What you have to do ▸ Write out the passage of the article about the space station experiment from "Holzhaus founded Rhodium" to "experiments to space.", word for word.

Quoted passage ▸
----------------

Alumna sends experiment to the International Space Station
This week, NASA and aerospace company Northrop Grumman will launch a rocket that is destined for the International Space Station (ISS). One of the payloads aboard that rocket will be Phage Evolution, an experiment developed by 2006 alumna Olivia Gamez Holzhaus’ company, Rhodium Scientific.
Holzhaus founded Rhodium Scientific in 2014 with no intention of being involved in space. The company’s focus was optimizing scientific procedures for scientists and labs across the nation until Holzhaus and her team realized that the International Space Station’s lab would give their clients resources that had yet to be accessed, such as microgravity. At that point, Rhodium Scientific began facilitating the process of taking experiments to space.
Phage Evolution, a partnership with the University of Wisconsin-Madison, is Rhodium Scientific’s first experiment to launch to the ISS, and it has been three years in the making. According to Holzhaus, the process of gaining access to the ISS was stringent. Before the team could request access, they needed to obtain funding, which they received from the Department of Defense’s Defense Threat Reduction Agency. Then, the project was vetted through the ISS National Laboratory, which manages commercial access to the space station. Once they were granted access, they worked directly with NASA’s safety review panel to make sure all their materials were flight-certified and would not cause any harm to the ISS crew. The process, though arduous, Holzhaus reflects, has helped her company to grow. Now, as their vision finally comes to fruition, she says it feels unreal.
Of course, the launch is only the next step in an ongoing process, as it will be several months before the research team is able to analyze data from Phage Evolution. Phage Evolution is the first project of its kind to be sent to microgravity. Its purpose is to understand microgravity’s effect on the predator/prey relationship between phages and bacteria in order to identify a novel therapeutic. Phages are viruses that only target specific bacteria, a process that microgravity will accelerate or decelerate.
If Rhodium Scientific can harness this interaction, they may be able to identify a phage treatment that replaces antimicrobial resistant antibiotics. This is especially important, Holzhaus says, as antibiotics, which often destroy large areas of the microbiome, have become less useful in the face of more resilient bacterial strains. Phages, on the other hand, would pinpoint specified bacteria and leave the rest of a patient’s microbiome intact. The results of this research will benefit not only astronauts outside of gravity’s reach, but also average people who prefer to stay on Earth.

----------------

Dataset excerpt ▸
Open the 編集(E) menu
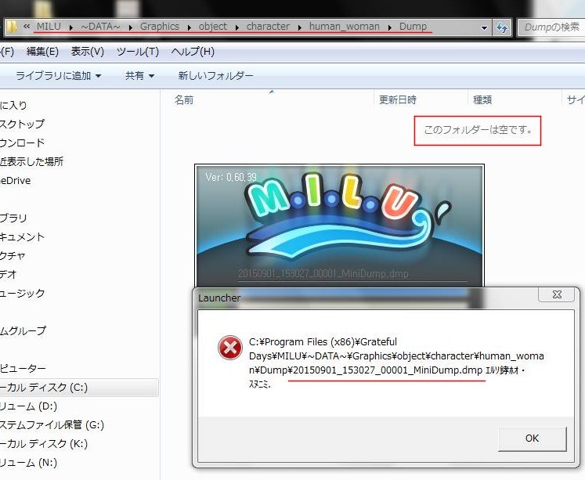 42,52
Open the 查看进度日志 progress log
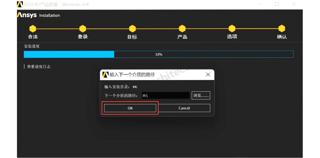Image resolution: width=320 pixels, height=158 pixels. tap(39, 66)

----------------

Written answer ▸
Holzhaus founded Rhodium Scientific in 2014 with no intention of being involved in space. The company’s focus was optimizing scientific procedures for scientists and labs across the nation until Holzhaus and her team realized that the International Space Station’s lab would give their clients resources that had yet to be accessed, such as microgravity. At that point, Rhodium Scientific began facilitating the process of taking experiments to space.